A recovery in prices and a better leasing environment is expected to boost foreign investment in the Singapore residential property, according to Bank of Singapore (BOS).
Singapore property prices have fallen for four years, before they finally began to rise recently. This has made Singapore relatively affordable compared to Hong Kong, for instance.
“The recent bullishness in the housing market has so far been largely driven by domestic buyers. Foreign buyers seeking relative value are expected to return and kick the upturn into higher gear, particularly in the prime residential segment,” said BOS' head of strategy Eli Lee.
Foreigners bought an average of 3,600 properties per annum when the Singapore residential real estate market was bullish between 2010 and 2013. Sales started to tumble when the government imposed restrictions on foreign buyers. Property transactions involving overseas buyers hit a record low in 2017 at 1,600, making up only 5.6% of transactions.
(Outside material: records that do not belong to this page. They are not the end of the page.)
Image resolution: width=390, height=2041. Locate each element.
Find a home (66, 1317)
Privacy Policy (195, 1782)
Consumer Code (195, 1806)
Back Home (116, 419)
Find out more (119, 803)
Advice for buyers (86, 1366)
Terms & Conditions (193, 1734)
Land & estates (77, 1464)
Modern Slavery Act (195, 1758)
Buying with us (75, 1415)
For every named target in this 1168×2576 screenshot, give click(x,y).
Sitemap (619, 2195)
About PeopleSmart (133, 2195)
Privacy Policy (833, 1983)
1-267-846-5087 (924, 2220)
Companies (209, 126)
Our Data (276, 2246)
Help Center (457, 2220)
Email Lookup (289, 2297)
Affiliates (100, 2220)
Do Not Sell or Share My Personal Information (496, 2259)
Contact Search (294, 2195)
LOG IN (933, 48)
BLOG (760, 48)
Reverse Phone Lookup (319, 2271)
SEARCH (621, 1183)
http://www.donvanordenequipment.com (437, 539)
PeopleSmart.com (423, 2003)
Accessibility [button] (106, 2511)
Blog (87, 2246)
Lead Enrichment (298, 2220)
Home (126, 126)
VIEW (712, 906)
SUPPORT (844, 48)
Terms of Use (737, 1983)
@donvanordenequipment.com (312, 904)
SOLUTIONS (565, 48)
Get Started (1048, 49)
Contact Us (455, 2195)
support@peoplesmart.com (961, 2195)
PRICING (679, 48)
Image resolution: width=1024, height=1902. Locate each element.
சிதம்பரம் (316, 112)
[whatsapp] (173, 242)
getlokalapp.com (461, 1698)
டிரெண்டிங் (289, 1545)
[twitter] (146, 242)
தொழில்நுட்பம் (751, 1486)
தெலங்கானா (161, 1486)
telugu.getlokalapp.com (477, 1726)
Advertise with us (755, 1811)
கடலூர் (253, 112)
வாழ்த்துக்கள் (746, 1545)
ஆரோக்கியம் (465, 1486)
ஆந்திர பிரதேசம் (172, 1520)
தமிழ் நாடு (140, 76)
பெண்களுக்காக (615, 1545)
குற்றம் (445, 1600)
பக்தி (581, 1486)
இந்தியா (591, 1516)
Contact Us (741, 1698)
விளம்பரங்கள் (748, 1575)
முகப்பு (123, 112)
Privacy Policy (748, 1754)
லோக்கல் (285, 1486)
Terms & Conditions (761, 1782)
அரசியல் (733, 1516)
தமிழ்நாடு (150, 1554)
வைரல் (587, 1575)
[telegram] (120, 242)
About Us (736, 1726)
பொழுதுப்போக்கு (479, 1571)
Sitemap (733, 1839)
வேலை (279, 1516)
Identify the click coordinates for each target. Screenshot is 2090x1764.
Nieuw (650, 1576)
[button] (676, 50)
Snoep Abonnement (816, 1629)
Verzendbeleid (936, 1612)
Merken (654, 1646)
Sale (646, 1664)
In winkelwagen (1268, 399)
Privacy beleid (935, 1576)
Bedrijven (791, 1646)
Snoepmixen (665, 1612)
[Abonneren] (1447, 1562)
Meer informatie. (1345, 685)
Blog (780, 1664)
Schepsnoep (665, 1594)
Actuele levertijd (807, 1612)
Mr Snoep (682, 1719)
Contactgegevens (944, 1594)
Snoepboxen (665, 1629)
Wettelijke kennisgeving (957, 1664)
Home prices have fallen 12% since their peak in 2013, but they have rebounded recently.
"This stands in contrast to major peer cities such as Hong Kong, Tokyo, Sydney, London and San Francisco, where home prices have instead increased and housing affordability has worsened over the same period. We believe Singapore residential property now presents attractive relative value," said Lee.
BOS also expects rental market to bottom out in view of a decline in completion rates. Oversupply of rentals has been blamed for falling rents in Singapore since 2013. Around 50,000 new units (including public housing) entered the market each year from 2014 to 2016, causing vacancy rates to increase from 5% in 2013 to 8% in 2017.